Figure 8.

Adduct forming compounds and a bisubstrate inhibitor. (A) Structure of a diazaborine derivative (thienodiazaborine—TDB). (B) Ternary complex of EcFabI bound to NAD⁺ and TDB (PDB: 1DFH). The TDB propyl moiety turns back in a conformation reminiscent to a scorpion’s tail (Baldock et al., 1996). The covalent bond between TDB and NAD⁺ is indicated. (C) Structure of the INH-NADH adduct. Only the nicotinamide portion of NADH is represented. (D) Comparison of the complex of InhA bound to the INH-NAD adduct (PDB: 1ZID) with the binary complex of InhA with NAD⁺ (PDB: 2AQ8).
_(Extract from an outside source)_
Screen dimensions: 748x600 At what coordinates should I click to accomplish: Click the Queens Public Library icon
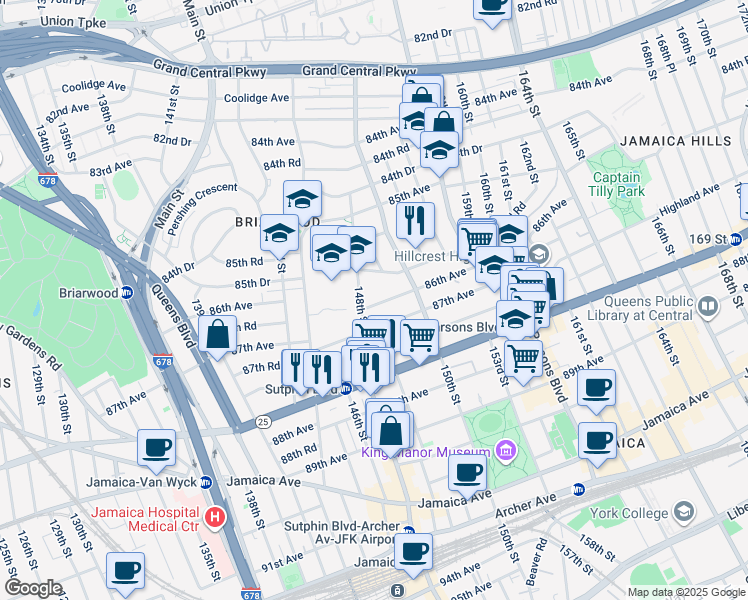click(x=708, y=305)
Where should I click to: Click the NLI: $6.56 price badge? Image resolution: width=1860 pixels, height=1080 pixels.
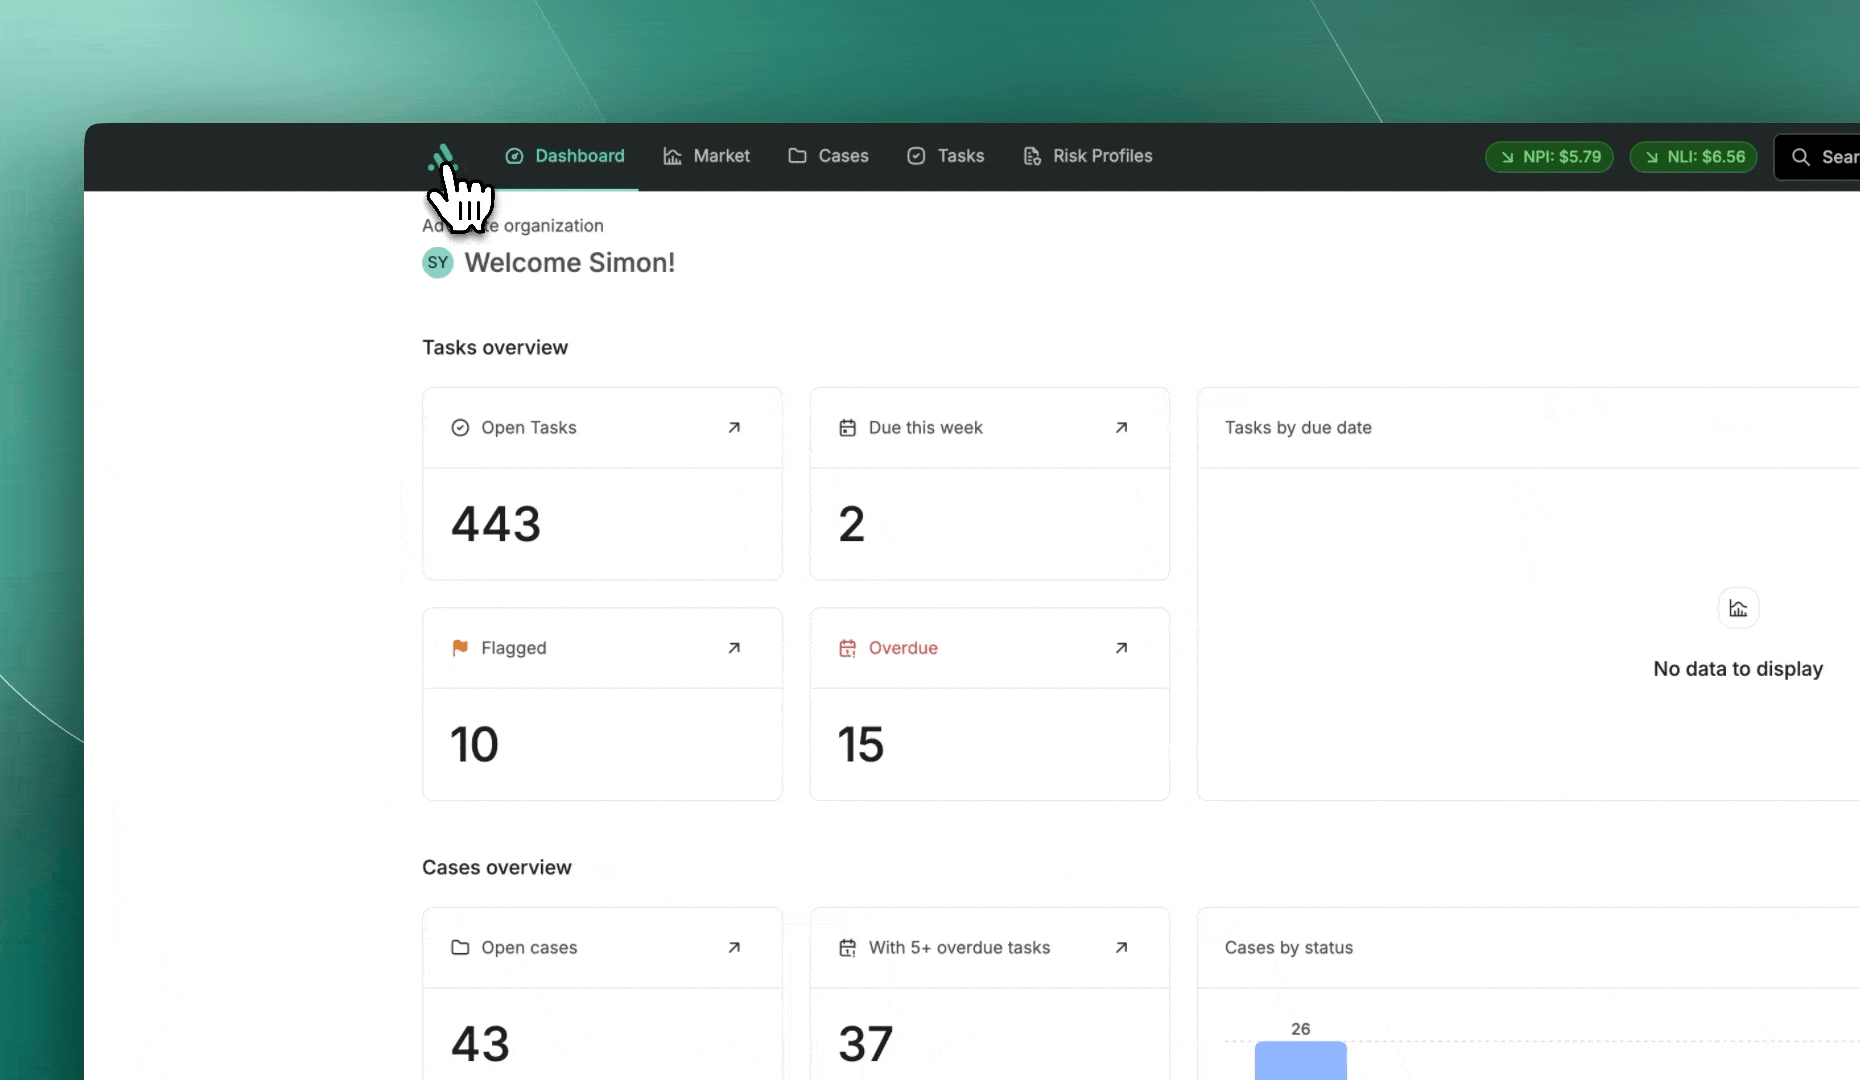click(1693, 157)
Both structures almost completely overlap, except for the conformation of F149, which rotates from the out conformation in the binary complex InhA-NAD⁺ to the in conformation in the enzyme complex with INH-NADH. This rotation is required to accommodate the isonicotinoyl (INH) moiety of the INH-NADH adduct. (E) Structure of the pyridomycin bisubstrate inhibitor. The portions that occupies the fatty acyl chain binding site and the NAD⁺ binding site are indicated. (F) Binary complex of InhA bound to pyridomycin (PDB: 4BII). The superposition of structures was performed using the Matchmaker tool from UCSF ChimeraX. Created with UCSF ChimeraX (Pettersen et al., 2021) and BioRender.com.